Il s'ensuit qu'aux fins d'examen de la nouveauté au sens de l'article 54(1) et (2) CBE il n'est pas possible de combiner des informations divulguées dans le document D1.1.2 à des informations comprises par exemple dans les documents D1.1.1 ou D1.1.3.
2.3 Le document D1.1.2 se réfère aux alliages à base de zirconium pour des tubes de gainage utilisés dans un réacteur nucléaire, y compris un alliage binaire de type Zr-1%Nb.
2.3.1 Selon la page 112, premier paragraphe, les matières premières pour former cet alliage sont composées de quatre parties constituantes : du Zr électrolytique en poudre, du Zr de recyclage pur, du Zr obtenu par voie iodure, et du Nb sous forme métal. Le tableau 1 à la page 111 divulgue les teneurs en composants mineurs ou en impuretés des parties constituantes Zr "voie électrolytique" et Zr "voie iodure", y compris des teneurs en fer (Fe), oxygène (O), carbone (C) et silicium (Si). Quant à l'élément Fe, le tableau 1 indique une teneur "standard" de 500 ppm et une teneur "actuelle" de 130 ppm pour le Zr "voie électrolytique" et une teneur "standard" de 300 ppm ainsi qu'une teneur "actuelle" de 120 ppm pour le Zr "voie iodure". Quant à l'élément O, une teneur "standard" de 1000 ppm et une teneur "actuelle" de 700 ppm sont indiquées pour le Zr "voie électrolytique" ainsi que les teneurs correspondantes de 500 ppm et 200 ppm pour le Zr "voie iodure". Quant au C, les teneurs "standard" et "actuelle" divulguées pour le Zr "voie électrolytique" sont 200 ppm et 60 ppm, et 80 ppm et 70 ppm pour le Zr "voie iodure". Quant au Si, les teneurs correspondantes sont 200 ppm et 60 ppm pour le Zr "voie électrolytique" ou 80 ppm et 40 ppm pour le Zr "voie iodure".
2.3.2 L'information donnée par D1.1.2 laisse quelques doutes quant aux teneurs exactes en composants mineurs ou en impuretés dans l'alliage final : d'une part, parce que le tableau 1 ne précise que la matière première de zirconium pour former l'alliage et, d'autre part, parce que le document n'indique pas la pureté du Nb qui est ajouté à l'alliage.
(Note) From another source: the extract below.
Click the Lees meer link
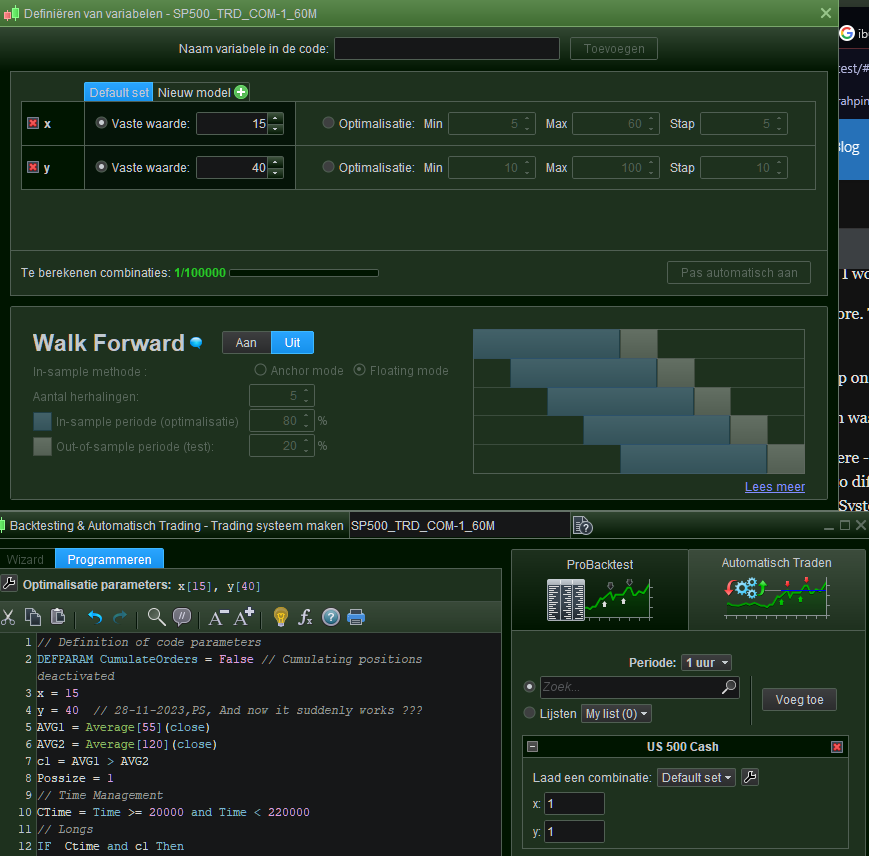Image resolution: width=869 pixels, height=856 pixels. click(774, 487)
Surtout, l'enseignement du document ne reconnaît aucun effet attribué à la teneur en Fe et apparemment envisage pour la fabrication de tubes une teneur de l'ordre de 500 ppm, c'est-à-dire une teneur au-delà de la gamme requise selon la revendication 1 du brevet contesté, comme teneur satisfaisante.
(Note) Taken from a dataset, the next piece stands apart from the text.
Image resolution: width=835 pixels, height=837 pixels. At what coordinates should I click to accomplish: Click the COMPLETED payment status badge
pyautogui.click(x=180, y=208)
2.3.3 De plus, en ce qui concerne le procédé de fabrication des tubes à base d'alliage Zr-1%Nb, D1.1.2 précise qu'un état complet de recristallisation est préférable pour certaines propriétés mécaniques (voir page 113, deuxième paragraphe, et page 114, premier paragraphe) et que la recristallisation est accomplie par un traitement thermique entre 580°C et 600°C d'une ébauche intermédiaire et de tubes finis. Les températures des traitements thermiques intermédiaires et finales tombent donc bien dans les gammes correspondantes revendiquées.
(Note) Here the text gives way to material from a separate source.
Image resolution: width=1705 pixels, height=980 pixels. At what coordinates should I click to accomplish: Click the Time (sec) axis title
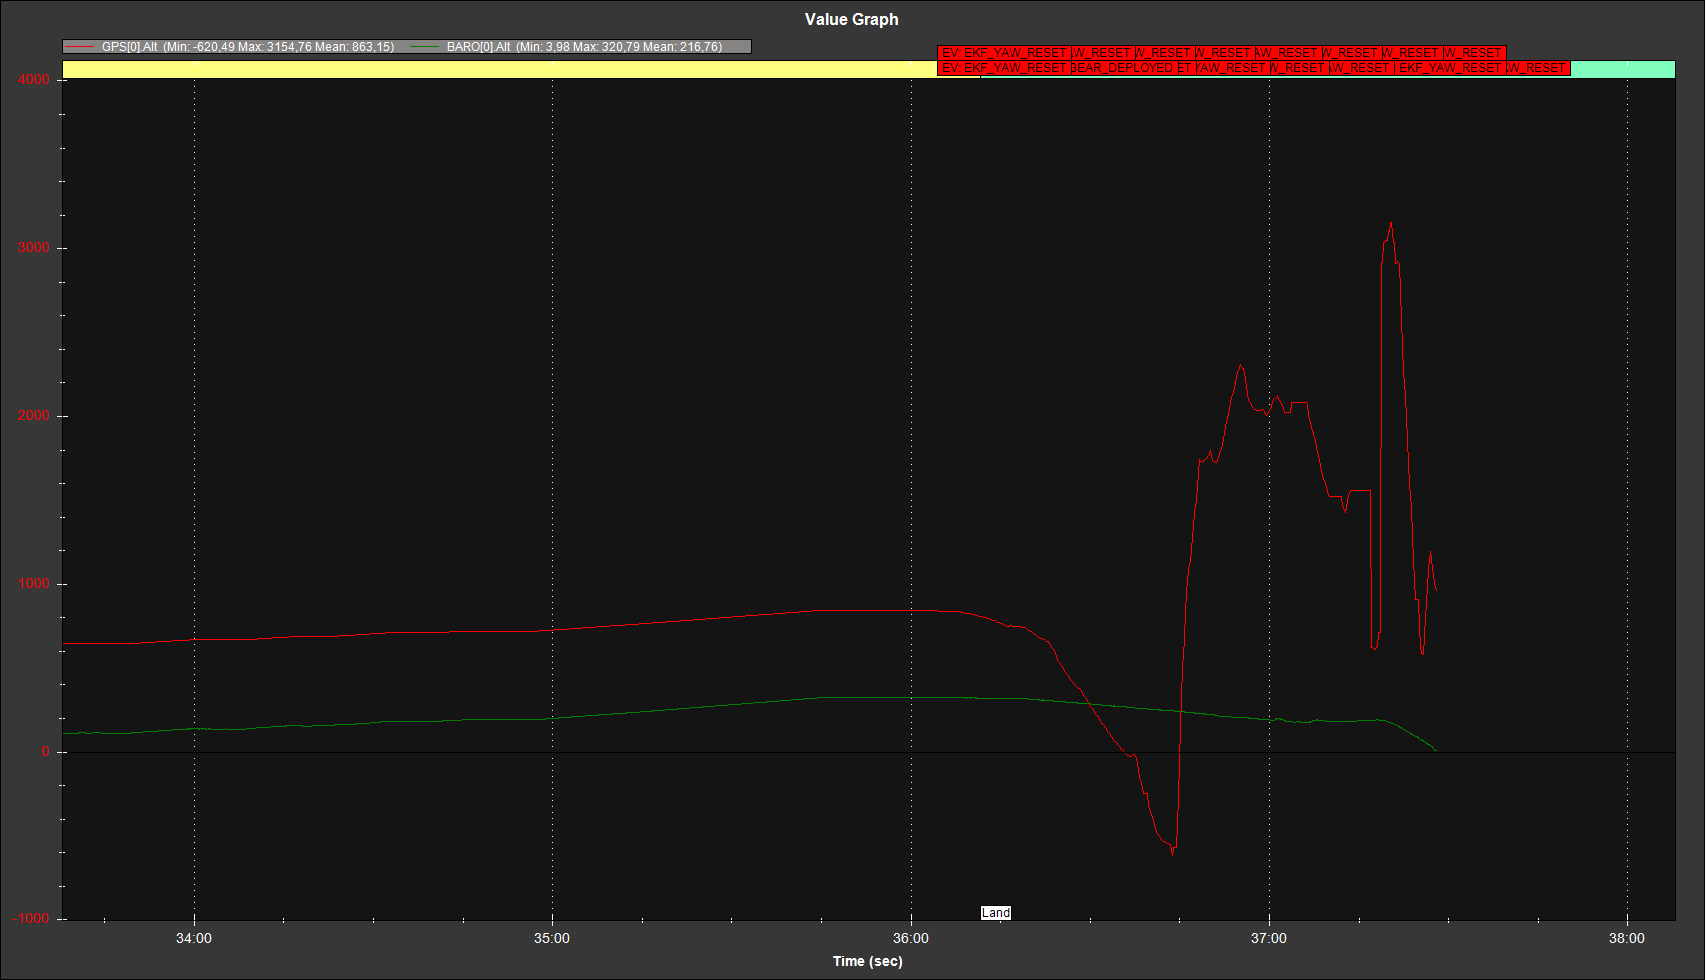867,961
Cependant, D1.1.2 ne précise pas sous quel genre d'atmosphère ou de vide les traitements thermiques intermédiaires et finales doivent être effectués. En outre, le document ne donne aucune indication en ce qui concerne les détails de la fabrication de tube précédant le laminage à froid, c'est-à-dire concernant les étapes de préparation d'une barre de l'alliage et d'une ébauche. Bien que la Chambre partage l'avis du requérant RO1 que les étapes précédentes le laminage à froid, y compris un trempage Beta de la barre et un filage chaud de l'ébauche, sont en soi tout à fait conventionnelles et font donc parties des connaissances générales de l'homme du métier, ceci n'est pas le cas pour les conditions sous lesquelles lesdites étapes peuvent être réalisées et ainsi pour les gammes de températures respectives telles que revendiquées.
2.3.4 Pour ces raisons, la Chambre considère l'objet de la revendication 1 nouveau par rapport à la divulgation du document D1.1.2.
2.4 Le document D1.2 décrit un procédé de fabrication de tubes guides ou de gainage utilisés dans un réacteur nucléaire à base de trois types d'alliages Zr-Nb, à savoir des alliages binaires Zr-1%Nb ou Zr-2,5%Nb ainsi qu'un alliage ternaire Zr-1%Nb-0,5%X, dont X et choisi parmi les éléments Cu, Fe, Mo, Ni, W, V ou Cr.
2.4.1 Afin d'obtenir des tubes ayant une microstructure avec une distribution des précipités très fine, le procédé connu de D1.2 comprend les étapes suivantes (cf. revendications 1 à 3 ; page 2, lignes 34-63) :
- On constitue une barre en un alliage à base de Zr contenant par exemple 1% en poids de Nb.
- On trempe à l'eau la barre après chauffage entre 950°C et 1000°C. Selon le seul exemple concernant spécifiquement l'alliage binaire Zr-1%Nb, la température est choisi entre 968°C et 996°C (page 3, lignes 19-23).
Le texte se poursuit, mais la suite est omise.